Back on April 6, 2011, I predicted that Republican moderates in the Legislature were going to abandon the governor, and run the state with the Democrats as pragmatic bipartisan deal-makers. It may have been the dumbest thing I’ve ever written.

“It was fun while it lasted, but the LePage era is over,” I said back then, just three months into the new administration. “Sure, the governor will … continue to live in the Blaine House. He’ll get to travel around the state, feed lines to the late-night comedians and represent us at National Governors Association events, but his days as the agenda-setter-in-chief are over, and cooler heads in the Legislature will be running the show from now on.”

My exuberance was inspired by a column signed by eight Republican state senators that called on the governor to stop “government by disrespect” and “picking … personal fight(s) not worth having,” an unprecedented public rebuke of a chief executive by members of his own party.

But, boy, was I ever wrong.
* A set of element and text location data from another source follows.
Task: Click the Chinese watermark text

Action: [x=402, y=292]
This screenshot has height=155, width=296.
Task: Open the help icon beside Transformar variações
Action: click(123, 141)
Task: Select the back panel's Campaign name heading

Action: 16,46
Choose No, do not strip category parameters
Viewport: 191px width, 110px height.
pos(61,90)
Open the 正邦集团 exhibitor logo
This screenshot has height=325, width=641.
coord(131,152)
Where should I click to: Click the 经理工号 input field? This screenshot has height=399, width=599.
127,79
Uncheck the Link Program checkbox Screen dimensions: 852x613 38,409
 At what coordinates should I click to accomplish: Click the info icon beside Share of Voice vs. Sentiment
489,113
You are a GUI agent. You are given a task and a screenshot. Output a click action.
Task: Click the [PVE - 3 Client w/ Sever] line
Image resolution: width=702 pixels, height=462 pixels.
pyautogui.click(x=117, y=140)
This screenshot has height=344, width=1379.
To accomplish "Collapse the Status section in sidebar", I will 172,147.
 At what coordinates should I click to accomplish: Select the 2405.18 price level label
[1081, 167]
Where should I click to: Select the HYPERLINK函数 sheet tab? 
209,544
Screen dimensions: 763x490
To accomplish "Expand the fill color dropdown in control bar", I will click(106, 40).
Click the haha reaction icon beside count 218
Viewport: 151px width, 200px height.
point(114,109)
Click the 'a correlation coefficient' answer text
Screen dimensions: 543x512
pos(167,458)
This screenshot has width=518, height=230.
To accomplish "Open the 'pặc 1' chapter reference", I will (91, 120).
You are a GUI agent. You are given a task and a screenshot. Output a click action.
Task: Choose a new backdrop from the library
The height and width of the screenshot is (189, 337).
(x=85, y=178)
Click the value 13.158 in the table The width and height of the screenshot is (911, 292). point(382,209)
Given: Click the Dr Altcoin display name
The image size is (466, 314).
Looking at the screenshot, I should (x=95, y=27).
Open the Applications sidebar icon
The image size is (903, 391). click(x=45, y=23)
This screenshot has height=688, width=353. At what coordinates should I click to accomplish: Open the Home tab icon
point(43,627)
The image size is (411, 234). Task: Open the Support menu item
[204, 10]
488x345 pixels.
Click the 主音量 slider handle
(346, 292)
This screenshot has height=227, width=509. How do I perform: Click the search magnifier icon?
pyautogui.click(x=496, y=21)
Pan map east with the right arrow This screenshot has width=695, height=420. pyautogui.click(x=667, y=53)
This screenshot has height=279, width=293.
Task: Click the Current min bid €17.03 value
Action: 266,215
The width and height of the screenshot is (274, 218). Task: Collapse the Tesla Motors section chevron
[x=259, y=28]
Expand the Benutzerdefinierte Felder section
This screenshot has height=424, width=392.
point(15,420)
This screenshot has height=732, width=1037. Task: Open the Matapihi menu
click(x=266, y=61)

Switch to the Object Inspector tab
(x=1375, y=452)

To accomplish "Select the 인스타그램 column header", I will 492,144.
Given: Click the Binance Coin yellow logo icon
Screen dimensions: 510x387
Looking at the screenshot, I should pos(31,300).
The Republican caucus stuck with the governor and followed LePage off a cliff in the 2012 election, losing control of both the House and Senate, which they’d held only for two years after four decades in the minority.

Now two of the senators who signed that column, Roger Katz of Augusta and Tom Saviello of Wilton, have put together a compromise plan designed to attract enough Republican votes to pass MaineCare expansion this year over the objection of their party’s leadership and an almost certain veto.

I won’t make a prediction – I’ve been burned before – but this is a deal they ought to take.

It looks like this: For the next three years, Maine would accept federal funds to expand MaineCare to adults who earn up to 138 percent of the federal poverty line (about $15,000 a year for an individual).

In exchange, the Republicans would get a commitment to outsource the $2.4 billion Maine-Care program to managed-care providers, with the goal of controlling costs.

Managed care is something Democrats might ordinarily reject out of hand, but when it’s tied to expanding health coverage to 70,000 people who don’t now have it, they are much more likely to listen.

What Republican lawmakers decide to do may have a lot to do with what they expect to happen in November.

If LePage is re-elected and their party retakes majorities in the House and Senate, they would be able to cut MaineCare costs any way they want.

If they lose the Blaine House, however, and fail to reclaim control of the Legislature, they won’t have much to say about what happens. Both Democrat Mike Michaud and independent Eliot Cutler have said they would sign a MaineCare expansion bill if elected governor.

Republicans could enter a conversation with those governors with a lot less bargaining power than they have right now.

This could be the best chance that they’ll get to influence the structure of the program.

The forces against this compromise are formidable. Opposition to MaineCare expansion is a centerpiece of the LePage re-election campaign. He calls it out-of-control welfare spending and will almost certainly veto any bill that comes to his desk. He has shown that he is not afraid of using every lever of state government to punish lawmakers who don’t see things his way.

For instance, last week he announced that he was not going to issue voter-approved bonds that were the heart of his own jobs program because he was angry that the Legislature voted to use state cash reserves to restore some of his cuts to municipal revenue sharing. Imagine how vindictive he could get if he is defied on something closer to his heart.

House Minority Leader Ken Fredette has come out unequivocally against the proposal crafted by Katz and Saviello, leaving wavering members of his caucus no wiggle room for compromise.

Even though expansion would bring in $1 million a day in federal funds that would be used to pay doctors, hospitals and other health care providers, Fredette said it would be “devastating to Maine’s economic future.”

This won’t be one of those issues where members of the caucus are released to vote their conscience.

But Katz and Saviello don’t need many votes. Last year, a MaineCare expansion bill came within three votes in the House of overriding the governor’s veto. That was before the managed-care provision was attached.

People have been predicting the defection of traditional Maine Republicans from the LePage camp since the day he was nominated in June 2010, but so far it hasn’t happened. This might be the time when that changes.

I’d say it was, but as we all know, I’ve been wrong before.